Stored records:
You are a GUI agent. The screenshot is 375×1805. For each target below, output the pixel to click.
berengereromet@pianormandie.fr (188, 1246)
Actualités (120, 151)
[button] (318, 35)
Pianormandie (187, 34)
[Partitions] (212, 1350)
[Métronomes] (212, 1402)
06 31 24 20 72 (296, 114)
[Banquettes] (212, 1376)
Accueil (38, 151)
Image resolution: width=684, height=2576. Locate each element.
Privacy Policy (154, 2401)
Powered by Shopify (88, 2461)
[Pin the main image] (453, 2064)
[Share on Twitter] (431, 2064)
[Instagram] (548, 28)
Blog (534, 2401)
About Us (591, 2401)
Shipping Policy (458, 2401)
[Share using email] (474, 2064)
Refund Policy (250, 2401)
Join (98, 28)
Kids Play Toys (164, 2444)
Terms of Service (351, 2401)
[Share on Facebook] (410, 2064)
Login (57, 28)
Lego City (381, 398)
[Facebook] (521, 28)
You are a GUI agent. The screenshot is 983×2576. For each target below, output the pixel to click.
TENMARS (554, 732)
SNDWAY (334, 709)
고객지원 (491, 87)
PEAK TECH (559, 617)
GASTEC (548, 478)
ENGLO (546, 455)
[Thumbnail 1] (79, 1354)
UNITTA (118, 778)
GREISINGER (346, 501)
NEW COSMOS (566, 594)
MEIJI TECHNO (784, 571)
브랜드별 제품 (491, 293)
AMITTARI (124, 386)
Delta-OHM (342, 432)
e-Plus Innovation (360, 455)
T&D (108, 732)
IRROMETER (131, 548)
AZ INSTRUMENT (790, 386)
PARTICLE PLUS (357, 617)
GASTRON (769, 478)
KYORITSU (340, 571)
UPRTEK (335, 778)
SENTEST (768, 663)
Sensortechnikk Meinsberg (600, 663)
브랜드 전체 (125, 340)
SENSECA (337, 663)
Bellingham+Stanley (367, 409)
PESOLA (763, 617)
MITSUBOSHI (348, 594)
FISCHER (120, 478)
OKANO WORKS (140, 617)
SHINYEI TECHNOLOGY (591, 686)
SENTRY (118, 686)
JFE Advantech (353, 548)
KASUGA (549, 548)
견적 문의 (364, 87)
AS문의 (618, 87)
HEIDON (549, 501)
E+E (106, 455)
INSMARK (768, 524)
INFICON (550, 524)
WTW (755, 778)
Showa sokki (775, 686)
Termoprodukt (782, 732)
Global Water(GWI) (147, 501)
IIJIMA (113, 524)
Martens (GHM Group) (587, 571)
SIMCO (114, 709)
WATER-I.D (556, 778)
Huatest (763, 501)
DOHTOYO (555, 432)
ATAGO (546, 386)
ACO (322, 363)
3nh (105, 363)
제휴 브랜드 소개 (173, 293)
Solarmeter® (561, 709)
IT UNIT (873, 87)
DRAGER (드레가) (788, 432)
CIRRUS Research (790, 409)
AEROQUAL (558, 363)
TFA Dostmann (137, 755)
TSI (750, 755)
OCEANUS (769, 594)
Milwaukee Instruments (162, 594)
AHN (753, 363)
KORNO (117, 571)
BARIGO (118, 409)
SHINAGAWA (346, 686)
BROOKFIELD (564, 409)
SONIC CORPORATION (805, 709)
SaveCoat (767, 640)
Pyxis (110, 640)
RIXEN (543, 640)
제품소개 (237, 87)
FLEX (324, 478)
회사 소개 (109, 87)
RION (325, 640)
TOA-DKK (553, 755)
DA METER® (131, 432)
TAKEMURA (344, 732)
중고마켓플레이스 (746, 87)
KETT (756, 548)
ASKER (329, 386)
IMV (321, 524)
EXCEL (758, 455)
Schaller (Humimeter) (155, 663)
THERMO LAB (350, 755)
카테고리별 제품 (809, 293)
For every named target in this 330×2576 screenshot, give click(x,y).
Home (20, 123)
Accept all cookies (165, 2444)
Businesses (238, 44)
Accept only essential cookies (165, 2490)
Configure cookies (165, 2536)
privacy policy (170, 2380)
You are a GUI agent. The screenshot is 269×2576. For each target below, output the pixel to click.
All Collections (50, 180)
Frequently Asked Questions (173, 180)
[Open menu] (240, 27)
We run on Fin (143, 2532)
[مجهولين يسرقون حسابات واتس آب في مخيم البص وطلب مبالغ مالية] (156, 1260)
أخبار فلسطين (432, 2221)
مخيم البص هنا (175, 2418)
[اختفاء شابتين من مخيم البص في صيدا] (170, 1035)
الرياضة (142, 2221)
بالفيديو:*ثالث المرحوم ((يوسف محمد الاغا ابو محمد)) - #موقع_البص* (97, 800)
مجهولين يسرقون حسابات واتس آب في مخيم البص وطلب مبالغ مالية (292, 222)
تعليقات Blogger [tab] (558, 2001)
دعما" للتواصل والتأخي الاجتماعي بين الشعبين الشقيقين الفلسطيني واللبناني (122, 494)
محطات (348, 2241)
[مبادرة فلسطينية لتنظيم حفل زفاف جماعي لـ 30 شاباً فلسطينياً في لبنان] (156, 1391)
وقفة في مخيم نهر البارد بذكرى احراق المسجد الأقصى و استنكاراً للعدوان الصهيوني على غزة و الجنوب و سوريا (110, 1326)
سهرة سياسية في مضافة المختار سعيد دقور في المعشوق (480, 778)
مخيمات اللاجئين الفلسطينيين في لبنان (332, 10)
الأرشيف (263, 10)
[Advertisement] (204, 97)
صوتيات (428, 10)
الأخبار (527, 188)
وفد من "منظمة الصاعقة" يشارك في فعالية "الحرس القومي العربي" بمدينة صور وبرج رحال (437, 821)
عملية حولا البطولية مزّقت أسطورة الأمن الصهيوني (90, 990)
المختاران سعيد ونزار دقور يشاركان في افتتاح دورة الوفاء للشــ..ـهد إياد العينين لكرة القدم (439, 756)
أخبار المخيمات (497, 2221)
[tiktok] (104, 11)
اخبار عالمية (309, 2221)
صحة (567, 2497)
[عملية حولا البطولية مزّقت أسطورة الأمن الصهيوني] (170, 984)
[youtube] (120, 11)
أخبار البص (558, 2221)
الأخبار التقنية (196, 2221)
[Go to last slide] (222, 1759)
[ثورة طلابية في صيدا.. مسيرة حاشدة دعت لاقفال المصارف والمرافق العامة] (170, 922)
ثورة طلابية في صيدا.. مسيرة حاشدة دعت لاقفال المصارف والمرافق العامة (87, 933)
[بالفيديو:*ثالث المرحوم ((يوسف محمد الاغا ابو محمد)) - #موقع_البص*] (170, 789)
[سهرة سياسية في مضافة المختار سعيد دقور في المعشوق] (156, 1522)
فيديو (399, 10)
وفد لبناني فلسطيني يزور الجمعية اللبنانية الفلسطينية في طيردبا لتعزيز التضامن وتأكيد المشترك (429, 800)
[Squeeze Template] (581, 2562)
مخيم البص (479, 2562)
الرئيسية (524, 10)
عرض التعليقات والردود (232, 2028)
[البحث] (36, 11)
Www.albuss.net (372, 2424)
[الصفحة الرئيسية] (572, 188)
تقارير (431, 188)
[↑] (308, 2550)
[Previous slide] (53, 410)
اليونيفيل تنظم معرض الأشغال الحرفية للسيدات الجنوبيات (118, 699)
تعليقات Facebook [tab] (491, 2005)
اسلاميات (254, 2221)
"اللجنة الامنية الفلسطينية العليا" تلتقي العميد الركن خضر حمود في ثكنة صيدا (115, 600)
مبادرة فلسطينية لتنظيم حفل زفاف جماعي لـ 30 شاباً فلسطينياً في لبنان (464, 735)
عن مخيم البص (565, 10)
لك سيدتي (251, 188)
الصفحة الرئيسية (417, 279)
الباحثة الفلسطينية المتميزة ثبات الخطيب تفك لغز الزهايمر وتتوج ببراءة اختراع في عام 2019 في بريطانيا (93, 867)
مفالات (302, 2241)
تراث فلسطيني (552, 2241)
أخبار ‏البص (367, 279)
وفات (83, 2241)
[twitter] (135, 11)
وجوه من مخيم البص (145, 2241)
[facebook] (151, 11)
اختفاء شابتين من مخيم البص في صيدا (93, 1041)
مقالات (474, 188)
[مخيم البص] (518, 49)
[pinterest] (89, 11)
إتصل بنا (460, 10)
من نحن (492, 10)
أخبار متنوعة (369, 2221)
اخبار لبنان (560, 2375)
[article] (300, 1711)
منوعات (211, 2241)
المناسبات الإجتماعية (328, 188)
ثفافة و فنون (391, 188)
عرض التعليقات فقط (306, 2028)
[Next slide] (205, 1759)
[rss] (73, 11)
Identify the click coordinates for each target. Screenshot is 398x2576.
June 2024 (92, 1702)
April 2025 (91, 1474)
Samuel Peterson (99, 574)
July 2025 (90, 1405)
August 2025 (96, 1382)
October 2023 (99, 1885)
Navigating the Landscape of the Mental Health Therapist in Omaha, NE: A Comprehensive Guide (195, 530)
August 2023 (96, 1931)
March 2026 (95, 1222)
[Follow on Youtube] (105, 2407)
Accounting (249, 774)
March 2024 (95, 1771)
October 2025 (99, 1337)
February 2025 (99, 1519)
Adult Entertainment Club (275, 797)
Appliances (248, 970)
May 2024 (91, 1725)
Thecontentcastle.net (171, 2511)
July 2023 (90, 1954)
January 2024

> _Task details_
The required answer is the exact run of lines above starting at the line with "Delta-OHM (342, 432)" and ending at the line with "EXCEL (758, 455)", with both ends present.

> _Written reply_
Delta-OHM (342, 432)
e-Plus Innovation (360, 455)
T&D (108, 732)
IRROMETER (131, 548)
AZ INSTRUMENT (790, 386)
PARTICLE PLUS (357, 617)
GASTRON (769, 478)
KYORITSU (340, 571)
UPRTEK (335, 778)
SENTEST (768, 663)
Sensortechnikk Meinsberg (600, 663)
브랜드 전체 (125, 340)
SENSECA (337, 663)
Bellingham+Stanley (367, 409)
PESOLA (763, 617)
MITSUBOSHI (348, 594)
FISCHER (120, 478)
OKANO WORKS (140, 617)
SHINYEI TECHNOLOGY (591, 686)
SENTRY (118, 686)
JFE Advantech (353, 548)
KASUGA (549, 548)
견적 문의 (364, 87)
AS문의 (618, 87)
HEIDON (549, 501)
E+E (106, 455)
INSMARK (768, 524)
INFICON (550, 524)
WTW (755, 778)
Showa sokki (775, 686)
Termoprodukt (782, 732)
Global Water(GWI) (147, 501)
IIJIMA (113, 524)
Martens (GHM Group) (587, 571)
SIMCO (114, 709)
WATER-I.D (556, 778)
Huatest (763, 501)
DOHTOYO (555, 432)
ATAGO (546, 386)
ACO (322, 363)
3nh (105, 363)
제휴 브랜드 소개 (173, 293)
Solarmeter® (561, 709)
IT UNIT (873, 87)
DRAGER (드레가) (788, 432)
CIRRUS Research (790, 409)
AEROQUAL (558, 363)
TFA Dostmann (137, 755)
TSI (750, 755)
OCEANUS (769, 594)
Milwaukee Instruments (162, 594)
AHN (753, 363)
KORNO (117, 571)
BARIGO (118, 409)
SHINAGAWA (346, 686)
BROOKFIELD (564, 409)
SONIC CORPORATION (805, 709)
SaveCoat (767, 640)
Pyxis (110, 640)
RIXEN (543, 640)
제품소개 (237, 87)
FLEX (324, 478)
회사 소개 (109, 87)
RION (325, 640)
TOA-DKK (553, 755)
DA METER® (131, 432)
TAKEMURA (344, 732)
중고마켓플레이스 (746, 87)
KETT (756, 548)
ASKER (329, 386)
IMV (321, 524)
EXCEL (758, 455)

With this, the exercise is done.